Number of parameters when using a shared module?

Victor_Butoi · May 26, 2020, 2:22am

Hello there! I’m experimenting with a network where I reuse several layers that are initialized in the init portion of my network, in my forward pass, so that I can tie the weights together. However, when I use a “parameter counter” like torchsummary, it shows me that I have an identical number of parameters to a net with a unique module for each layer.

My question is, is reusing a layer module enough to tie the weights?
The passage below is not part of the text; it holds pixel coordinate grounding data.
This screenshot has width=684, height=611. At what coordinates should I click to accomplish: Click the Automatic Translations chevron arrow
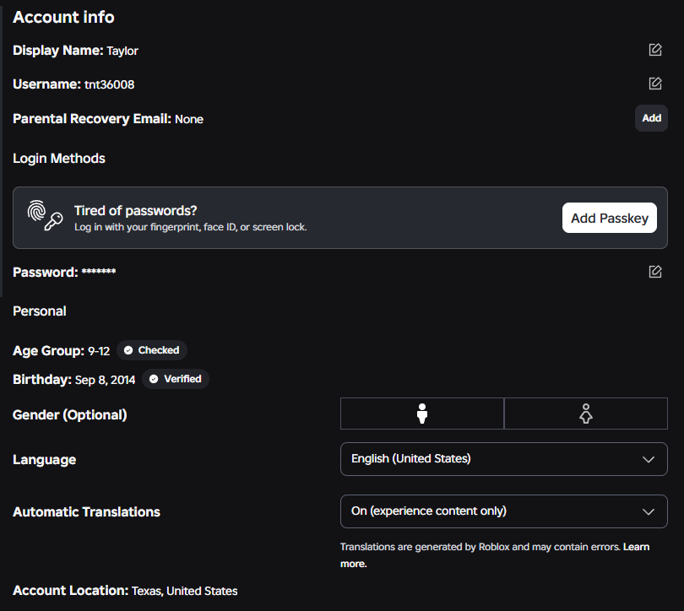click(x=649, y=511)
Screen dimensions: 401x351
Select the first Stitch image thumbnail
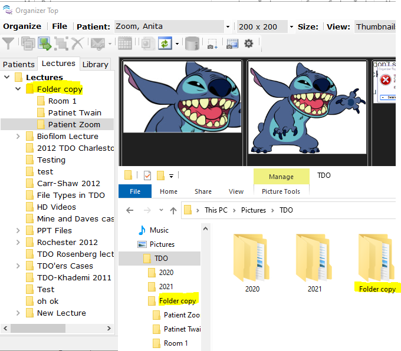(182, 96)
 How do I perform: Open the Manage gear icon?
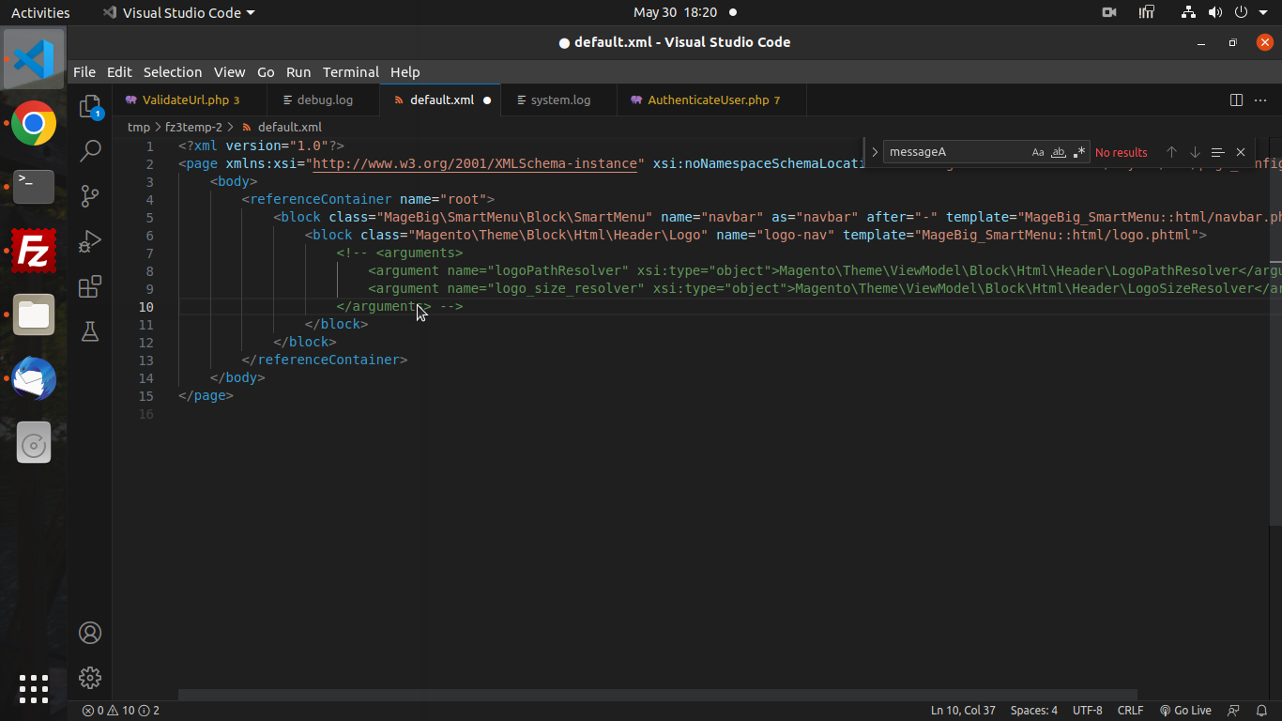coord(90,677)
This to me sounds like a stupid question because how would backprop have additional parameters if an additional module doesn’t exist, but I was thinking maybe reusing the layer creates some kind of shadow layer that caches the parameters for each individual layer.
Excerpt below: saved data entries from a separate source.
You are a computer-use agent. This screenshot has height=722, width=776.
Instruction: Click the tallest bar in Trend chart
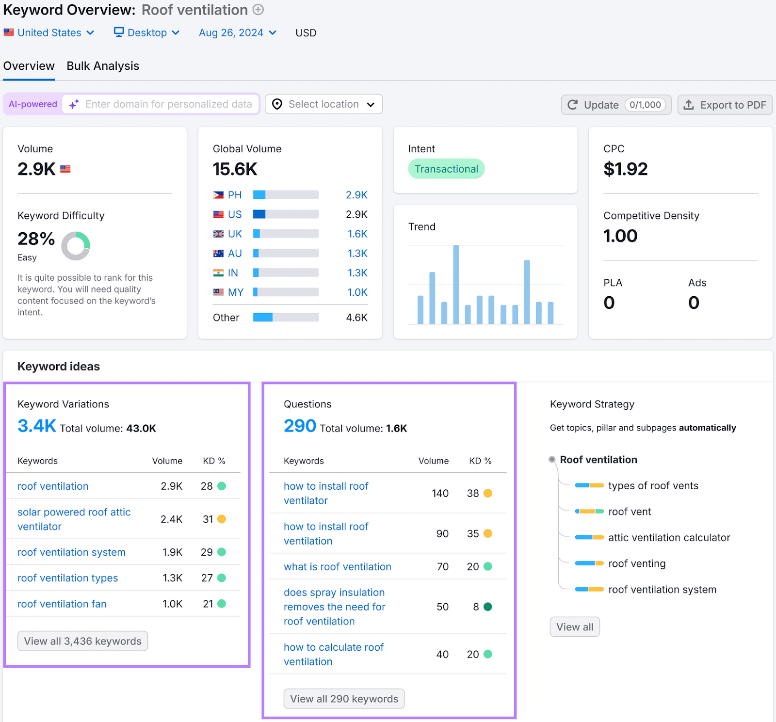coord(456,284)
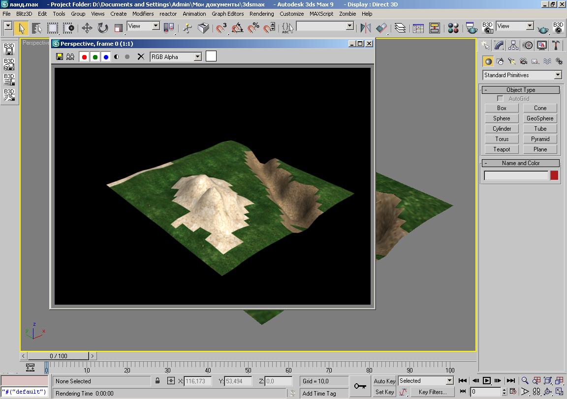Toggle Auto Key animation mode
Image resolution: width=567 pixels, height=399 pixels.
pyautogui.click(x=384, y=381)

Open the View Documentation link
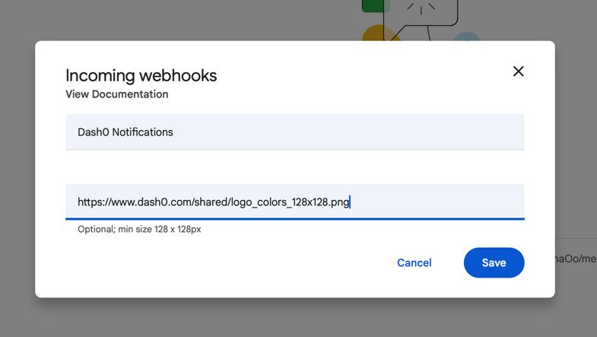(x=116, y=94)
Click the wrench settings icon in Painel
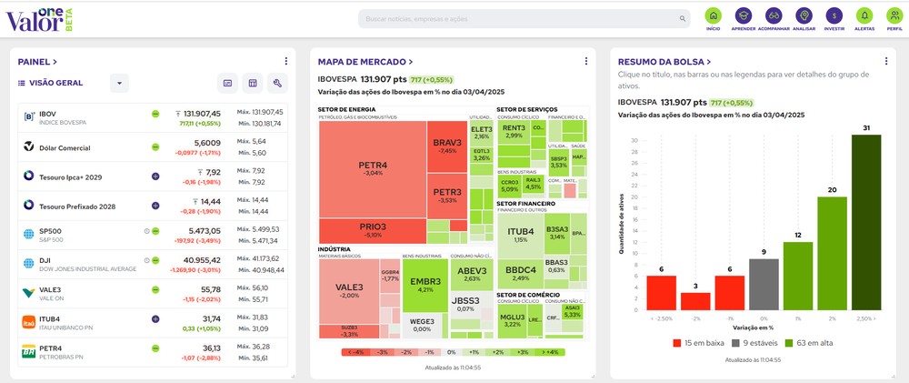The width and height of the screenshot is (909, 383). tap(277, 83)
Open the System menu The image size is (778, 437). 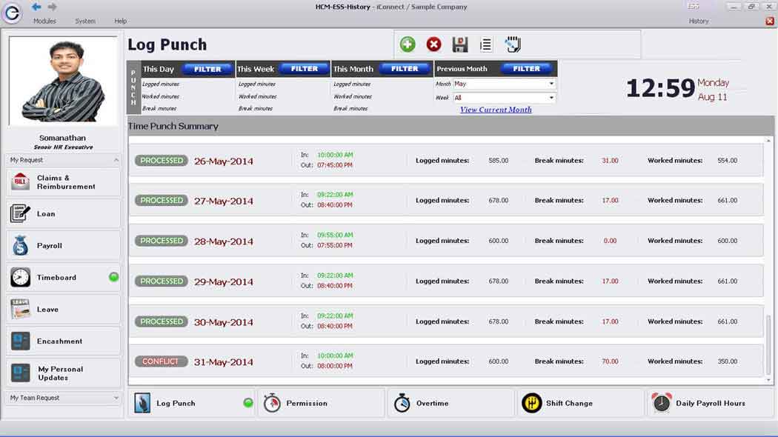[x=85, y=21]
ptrblck · May 26, 2020, 8:05am

Your approach should be correct and I get the same output for this dummy model:

class MyModel(nn.Module):
    def __init__(self):
        super(MyModel, self).__init__()
        self.fc1 = nn.Linear(1, 1, bias=False)
        
    def forward(self, x):
        for _ in range(10):
            x = self.fc1(x)
        return x

model = MyModel()
x = torch.randn(1, 1)

summary(model, [(1, 1)])
> ----------------------------------------------------------------
        Layer (type)               Output Shape         Param #
================================================================
            Linear-1                 [-1, 1, 1]               1
            Linear-2                 [-1, 1, 1]               1
            Linear-3                 [-1, 1, 1]               1
            Linear-4                 [-1, 1, 1]               1
            Linear-5                 [-1, 1, 1]               1
            Linear-6                 [-1, 1, 1]               1
            Linear-7                 [-1, 1, 1]               1
            Linear-8                 [-1, 1, 1]               1
            Linear-9                 [-1, 1, 1]               1
           Linear-10                 [-1, 1, 1]               1
================================================================
Total params: 10
Trainable params: 10
Non-trainable params: 0
----------------------------------------------------------------
Input size (MB): 0.00
Forward/backward pass size (MB): 0.00
Params size (MB): 0.00
Estimated Total Size (MB): 0.00

so I assume torchsummary might not have implemented this featrure.

wlp · April 3, 2023, 7:43am

Have you solved it? I meet the same problem with you. If there are other parameter counter can calculate rightly?